__Written request 1__
Reproduce the sermon passage from "It does not get" down to "back in unbelief.".

__Document text__
==========
Those who practice sorcery believe that the incantations they speak, in casting spells, have the power to produce the effect that they want. It is believed that if the sorcerer says the right words, in the right way, those words will make something happen.

It doesn’t matter if the person or people who are affected by this spell believe in what is happening, or understand what is happening, or even know what is happening. The incantation itself has the power to bring either a curse or a blessing to them.

And the words of the spell are believed to have this power even if those words don’t have a particular meaning, as a part of a specific language. Linguistic scholars and historians are still trying to figure out the original source and meaning of the word “abracadabra.”

An incantation retains its power even if no one understands what it means. It is not necessary for people to reflect on the words, or to ponder them. All that is necessary is for a sorcerer to speak them.

Christians believe that the Word of God also has power. It has power in itself to accomplish what God wants it to accomplish.

We do not believe that God’s Word is merely a collection of interesting but lifeless religious information. Rather, when God’s message of law and gospel comes into contact with people, it is able to change them and their whole existence.

That’s the point of the passage from the prophet Isaiah that was read a few minutes ago as today’s first lesson. God himself speaks through the prophet, and says:

“For as the rain and the snow come down from heaven and do not return there but water the earth, making it bring forth and sprout, giving seed to the sower and bread to the eater, so shall my word be that goes out from my mouth; it shall not return to me empty, but it shall accomplish that which I purpose, and shall succeed in the thing for which I sent it.”

God’s Word shall accomplish its purpose - somewhere, somehow. God’s Word shall succeed and not fail, somewhere, somehow.

God’s Word has within it a supernatural, active power. It does not go out from him empty, and it will not return to him empty.

But the way in which the power of God’s Word operates in a person’s life is very, very different from the way in which a sorcerer’s incantation operates. An incantation does not require, or stimulate, any conscious interaction or thoughtful deliberation on the part of the person whom it affects.

An incantation works externally. It forces its power onto the person on whom a spell has been cast.

But God’s Word does its work precisely in the heart and mind of the person with whom it comes into contact. That’s where its power is unfolded and made known. And that’s one of the main points of the parable of the sower, which we heard in today’s Gospel from St. Matthew.

In this parable, Jesus speaks of a sower who spreads his seed around in a way that seems a bit haphazard. The seed - like the Word of God - goes everywhere.

It does not get planted or germinate in every place where it lands, although there is always someplace where it does get planted and germinate. In spite of the power of life and growth that is inherent in the seed, sometimes that power does not get released, or bear its fruit.

Remember this, dear friends, if you are ever tempted to think of the Word of God as if it were the same as an incantation, which has the desired effect regardless of the state of mind of the people who are involved. God’s Word is not like that.

Jesus teaches us that some people who are exposed to God’s Word immediately harden their hearts against it. We might say that when God’s Word comes to them, they immediately push it back in unbelief.

He explains: “When anyone hears the word of the kingdom and does not understand it, the evil one comes and snatches away what has been sown in his heart. This is what was sown along the path.” The people Jesus is describing here are those who do not understand God’s Word.
==========
__Written request 2__
In the listing, replace "Where is" with "Locate" in every line from the one containing "Locate an element on the screen. Image" down to the one containing "Describe the element at coordinates (1520, 23)", keeping everything else the same, and give only those lines.

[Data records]
==========
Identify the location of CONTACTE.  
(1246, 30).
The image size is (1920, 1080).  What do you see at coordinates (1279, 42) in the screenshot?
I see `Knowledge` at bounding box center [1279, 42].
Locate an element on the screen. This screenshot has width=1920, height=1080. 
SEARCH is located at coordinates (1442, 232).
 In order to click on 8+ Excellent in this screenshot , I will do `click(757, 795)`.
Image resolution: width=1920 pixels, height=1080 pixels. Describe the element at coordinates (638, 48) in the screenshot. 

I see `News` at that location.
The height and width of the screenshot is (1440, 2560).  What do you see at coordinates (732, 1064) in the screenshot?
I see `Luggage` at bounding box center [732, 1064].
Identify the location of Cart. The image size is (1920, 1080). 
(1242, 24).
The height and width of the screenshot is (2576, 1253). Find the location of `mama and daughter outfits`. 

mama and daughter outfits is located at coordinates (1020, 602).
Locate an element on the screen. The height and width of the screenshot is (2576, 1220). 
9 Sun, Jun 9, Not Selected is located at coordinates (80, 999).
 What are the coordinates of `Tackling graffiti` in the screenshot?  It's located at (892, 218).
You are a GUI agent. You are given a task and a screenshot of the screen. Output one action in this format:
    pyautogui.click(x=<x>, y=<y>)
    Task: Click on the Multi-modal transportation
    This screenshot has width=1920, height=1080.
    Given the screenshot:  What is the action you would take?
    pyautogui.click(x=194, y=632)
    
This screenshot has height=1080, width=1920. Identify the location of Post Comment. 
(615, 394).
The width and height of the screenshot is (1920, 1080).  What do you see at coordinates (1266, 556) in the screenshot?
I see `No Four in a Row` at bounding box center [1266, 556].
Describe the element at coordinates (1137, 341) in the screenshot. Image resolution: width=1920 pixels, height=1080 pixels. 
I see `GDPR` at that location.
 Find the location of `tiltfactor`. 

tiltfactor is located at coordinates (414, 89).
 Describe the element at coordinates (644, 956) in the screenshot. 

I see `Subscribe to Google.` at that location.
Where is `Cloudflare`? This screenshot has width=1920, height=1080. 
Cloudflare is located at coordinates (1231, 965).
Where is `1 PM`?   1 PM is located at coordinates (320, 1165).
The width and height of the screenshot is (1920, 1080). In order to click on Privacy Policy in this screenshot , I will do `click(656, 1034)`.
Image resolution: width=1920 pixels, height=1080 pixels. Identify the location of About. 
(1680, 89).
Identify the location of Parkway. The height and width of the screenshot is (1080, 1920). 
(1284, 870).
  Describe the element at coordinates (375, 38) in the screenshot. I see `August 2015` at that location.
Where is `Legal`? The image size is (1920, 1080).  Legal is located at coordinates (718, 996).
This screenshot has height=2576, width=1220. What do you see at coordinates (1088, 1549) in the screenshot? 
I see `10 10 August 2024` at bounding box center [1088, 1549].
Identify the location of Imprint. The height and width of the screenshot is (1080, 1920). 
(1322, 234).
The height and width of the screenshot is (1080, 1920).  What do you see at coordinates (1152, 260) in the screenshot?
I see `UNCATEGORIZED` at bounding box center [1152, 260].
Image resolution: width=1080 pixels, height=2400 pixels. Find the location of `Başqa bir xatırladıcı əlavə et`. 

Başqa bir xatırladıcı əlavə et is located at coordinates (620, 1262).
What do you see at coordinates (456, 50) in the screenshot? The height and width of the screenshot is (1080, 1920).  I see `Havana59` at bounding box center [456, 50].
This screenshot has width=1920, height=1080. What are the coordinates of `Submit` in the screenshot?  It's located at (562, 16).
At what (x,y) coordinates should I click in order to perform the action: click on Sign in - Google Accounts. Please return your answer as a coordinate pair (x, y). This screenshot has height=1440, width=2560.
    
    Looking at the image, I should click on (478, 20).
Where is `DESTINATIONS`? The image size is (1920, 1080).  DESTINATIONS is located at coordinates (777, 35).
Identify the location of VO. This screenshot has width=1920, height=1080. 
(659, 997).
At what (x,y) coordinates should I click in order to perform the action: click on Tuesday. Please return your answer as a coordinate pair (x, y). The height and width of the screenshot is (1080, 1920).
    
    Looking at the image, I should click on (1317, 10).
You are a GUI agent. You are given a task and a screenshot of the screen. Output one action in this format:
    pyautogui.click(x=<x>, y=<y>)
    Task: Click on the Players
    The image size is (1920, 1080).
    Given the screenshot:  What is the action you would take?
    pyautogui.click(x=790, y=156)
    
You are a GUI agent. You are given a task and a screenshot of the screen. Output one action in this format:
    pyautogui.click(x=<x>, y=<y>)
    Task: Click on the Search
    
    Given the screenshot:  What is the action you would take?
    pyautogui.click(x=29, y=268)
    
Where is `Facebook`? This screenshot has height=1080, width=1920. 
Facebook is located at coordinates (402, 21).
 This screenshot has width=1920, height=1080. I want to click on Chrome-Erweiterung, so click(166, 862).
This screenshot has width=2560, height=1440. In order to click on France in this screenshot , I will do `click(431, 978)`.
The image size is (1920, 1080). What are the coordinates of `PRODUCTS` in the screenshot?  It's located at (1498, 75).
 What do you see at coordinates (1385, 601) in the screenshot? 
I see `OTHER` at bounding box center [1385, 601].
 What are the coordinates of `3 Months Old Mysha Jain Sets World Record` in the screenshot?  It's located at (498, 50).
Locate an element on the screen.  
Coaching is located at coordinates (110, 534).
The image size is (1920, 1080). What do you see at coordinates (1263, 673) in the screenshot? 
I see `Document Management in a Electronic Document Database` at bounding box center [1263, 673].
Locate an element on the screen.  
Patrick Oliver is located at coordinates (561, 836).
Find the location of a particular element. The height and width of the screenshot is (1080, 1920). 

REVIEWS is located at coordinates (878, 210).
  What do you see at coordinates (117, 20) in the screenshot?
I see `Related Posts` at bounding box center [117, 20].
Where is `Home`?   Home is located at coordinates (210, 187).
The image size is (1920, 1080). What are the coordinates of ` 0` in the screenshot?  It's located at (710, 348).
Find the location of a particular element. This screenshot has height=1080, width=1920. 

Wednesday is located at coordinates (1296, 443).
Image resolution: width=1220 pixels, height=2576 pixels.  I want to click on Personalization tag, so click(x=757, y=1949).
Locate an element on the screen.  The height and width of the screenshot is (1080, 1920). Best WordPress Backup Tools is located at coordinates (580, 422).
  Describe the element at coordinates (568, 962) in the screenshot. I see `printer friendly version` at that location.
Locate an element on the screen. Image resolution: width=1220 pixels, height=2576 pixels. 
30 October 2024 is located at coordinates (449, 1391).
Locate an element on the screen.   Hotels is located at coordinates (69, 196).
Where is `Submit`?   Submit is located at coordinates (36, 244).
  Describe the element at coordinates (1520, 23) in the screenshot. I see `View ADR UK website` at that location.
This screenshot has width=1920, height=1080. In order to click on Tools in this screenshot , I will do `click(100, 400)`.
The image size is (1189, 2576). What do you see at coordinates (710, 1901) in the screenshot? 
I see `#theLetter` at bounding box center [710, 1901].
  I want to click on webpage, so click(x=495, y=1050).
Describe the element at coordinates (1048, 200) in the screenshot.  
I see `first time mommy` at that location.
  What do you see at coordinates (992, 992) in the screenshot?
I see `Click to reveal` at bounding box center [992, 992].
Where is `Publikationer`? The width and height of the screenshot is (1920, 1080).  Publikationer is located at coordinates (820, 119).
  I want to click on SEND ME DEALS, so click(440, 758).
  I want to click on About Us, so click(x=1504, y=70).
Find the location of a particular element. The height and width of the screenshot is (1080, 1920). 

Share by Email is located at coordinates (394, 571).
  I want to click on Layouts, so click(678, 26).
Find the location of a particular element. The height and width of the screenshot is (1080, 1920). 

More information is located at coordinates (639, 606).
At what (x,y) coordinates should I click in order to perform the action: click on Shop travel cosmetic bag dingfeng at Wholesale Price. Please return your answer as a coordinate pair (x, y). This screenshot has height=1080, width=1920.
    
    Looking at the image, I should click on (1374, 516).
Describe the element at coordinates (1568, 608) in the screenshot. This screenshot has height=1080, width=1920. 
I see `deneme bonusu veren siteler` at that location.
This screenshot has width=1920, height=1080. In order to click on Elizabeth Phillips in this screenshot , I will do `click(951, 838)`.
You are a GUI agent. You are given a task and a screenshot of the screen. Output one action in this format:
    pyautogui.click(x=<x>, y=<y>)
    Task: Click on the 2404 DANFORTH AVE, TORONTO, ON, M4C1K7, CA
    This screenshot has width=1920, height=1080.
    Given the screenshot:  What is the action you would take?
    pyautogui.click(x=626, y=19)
==========
__Correct response 1__
It does not get planted or germinate in every place where it lands, although there is always someplace where it does get planted and germinate. In spite of the power of life and growth that is inherent in the seed, sometimes that power does not get released, or bear its fruit.

Remember this, dear friends, if you are ever tempted to think of the Word of God as if it were the same as an incantation, which has the desired effect regardless of the state of mind of the people who are involved. God’s Word is not like that.

Jesus teaches us that some people who are exposed to God’s Word immediately harden their hearts against it. We might say that when God’s Word comes to them, they immediately push it back in unbelief.

__Correct response 2__
Locate an element on the screen. Image resolution: width=1220 pixels, height=2576 pixels. 
30 October 2024 is located at coordinates (449, 1391).
Locate an element on the screen.   Hotels is located at coordinates (69, 196).
Locate `Submit`?   Submit is located at coordinates (36, 244).
  Describe the element at coordinates (1520, 23) in the screenshot. I see `View ADR UK website` at that location.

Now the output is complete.